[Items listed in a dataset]
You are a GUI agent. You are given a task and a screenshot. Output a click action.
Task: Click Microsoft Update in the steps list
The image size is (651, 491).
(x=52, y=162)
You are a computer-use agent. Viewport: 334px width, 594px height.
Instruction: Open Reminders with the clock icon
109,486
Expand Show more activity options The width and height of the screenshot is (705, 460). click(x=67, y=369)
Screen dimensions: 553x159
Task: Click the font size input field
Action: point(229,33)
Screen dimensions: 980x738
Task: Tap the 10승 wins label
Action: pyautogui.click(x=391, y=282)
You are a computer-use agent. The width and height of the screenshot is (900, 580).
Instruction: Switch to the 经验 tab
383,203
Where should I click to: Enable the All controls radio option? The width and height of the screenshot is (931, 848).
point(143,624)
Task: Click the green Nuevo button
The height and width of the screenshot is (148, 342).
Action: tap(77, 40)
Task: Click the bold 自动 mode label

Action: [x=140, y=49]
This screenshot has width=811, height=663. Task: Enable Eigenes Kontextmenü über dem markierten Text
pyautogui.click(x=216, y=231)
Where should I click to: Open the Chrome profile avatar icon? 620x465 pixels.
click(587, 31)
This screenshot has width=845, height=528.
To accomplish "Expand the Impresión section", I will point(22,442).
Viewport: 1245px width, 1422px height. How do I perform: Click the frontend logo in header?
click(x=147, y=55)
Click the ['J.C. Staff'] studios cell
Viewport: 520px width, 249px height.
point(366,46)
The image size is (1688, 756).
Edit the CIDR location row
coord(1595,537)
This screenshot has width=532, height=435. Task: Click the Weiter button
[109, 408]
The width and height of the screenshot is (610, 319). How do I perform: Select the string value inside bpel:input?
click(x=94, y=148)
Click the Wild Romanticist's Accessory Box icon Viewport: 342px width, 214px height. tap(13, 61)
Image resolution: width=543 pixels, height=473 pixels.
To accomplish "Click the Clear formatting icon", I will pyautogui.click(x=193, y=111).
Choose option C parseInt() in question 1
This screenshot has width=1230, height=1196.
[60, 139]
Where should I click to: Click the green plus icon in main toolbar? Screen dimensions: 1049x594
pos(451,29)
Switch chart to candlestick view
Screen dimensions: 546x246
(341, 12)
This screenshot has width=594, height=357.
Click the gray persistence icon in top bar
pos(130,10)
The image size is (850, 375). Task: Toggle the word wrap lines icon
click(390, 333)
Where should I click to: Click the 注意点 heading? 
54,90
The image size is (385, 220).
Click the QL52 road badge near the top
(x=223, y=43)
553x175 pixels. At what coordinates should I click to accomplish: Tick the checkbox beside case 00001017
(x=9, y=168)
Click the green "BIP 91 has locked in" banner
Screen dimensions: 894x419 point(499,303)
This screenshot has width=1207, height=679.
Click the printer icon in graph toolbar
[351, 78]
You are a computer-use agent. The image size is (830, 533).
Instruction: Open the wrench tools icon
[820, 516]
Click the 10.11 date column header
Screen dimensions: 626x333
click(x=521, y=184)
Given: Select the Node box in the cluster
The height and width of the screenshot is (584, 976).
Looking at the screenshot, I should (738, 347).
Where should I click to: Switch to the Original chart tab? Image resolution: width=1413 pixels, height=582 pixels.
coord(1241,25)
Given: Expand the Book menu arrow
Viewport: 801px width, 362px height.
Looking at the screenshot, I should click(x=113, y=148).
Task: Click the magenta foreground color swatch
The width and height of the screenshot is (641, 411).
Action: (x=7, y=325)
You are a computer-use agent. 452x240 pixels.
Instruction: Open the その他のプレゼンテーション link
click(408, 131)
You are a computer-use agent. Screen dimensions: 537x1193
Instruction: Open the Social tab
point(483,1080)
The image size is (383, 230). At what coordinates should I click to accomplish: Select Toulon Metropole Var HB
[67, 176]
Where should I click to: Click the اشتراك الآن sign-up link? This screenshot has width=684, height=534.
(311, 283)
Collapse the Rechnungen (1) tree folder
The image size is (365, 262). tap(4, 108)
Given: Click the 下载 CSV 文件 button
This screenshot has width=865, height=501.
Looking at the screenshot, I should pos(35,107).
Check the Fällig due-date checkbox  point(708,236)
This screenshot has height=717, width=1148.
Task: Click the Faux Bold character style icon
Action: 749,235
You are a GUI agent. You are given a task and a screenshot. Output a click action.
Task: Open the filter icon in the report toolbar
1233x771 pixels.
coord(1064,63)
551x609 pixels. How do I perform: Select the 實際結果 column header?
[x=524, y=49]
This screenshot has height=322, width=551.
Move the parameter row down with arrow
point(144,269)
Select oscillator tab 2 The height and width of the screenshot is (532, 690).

* TASK OBJECTIVE: For each line above that includes "computer", make a copy.

* WRITTEN RESPONSE:
You are a computer-use agent. Viewport: 334px width, 594px height.
You are a computer-use agent. The width and height of the screenshot is (900, 580).
You are a computer-use agent. The image size is (830, 533).
You are a computer-use agent. 452x240 pixels.
You are a computer-use agent. Screen dimensions: 537x1193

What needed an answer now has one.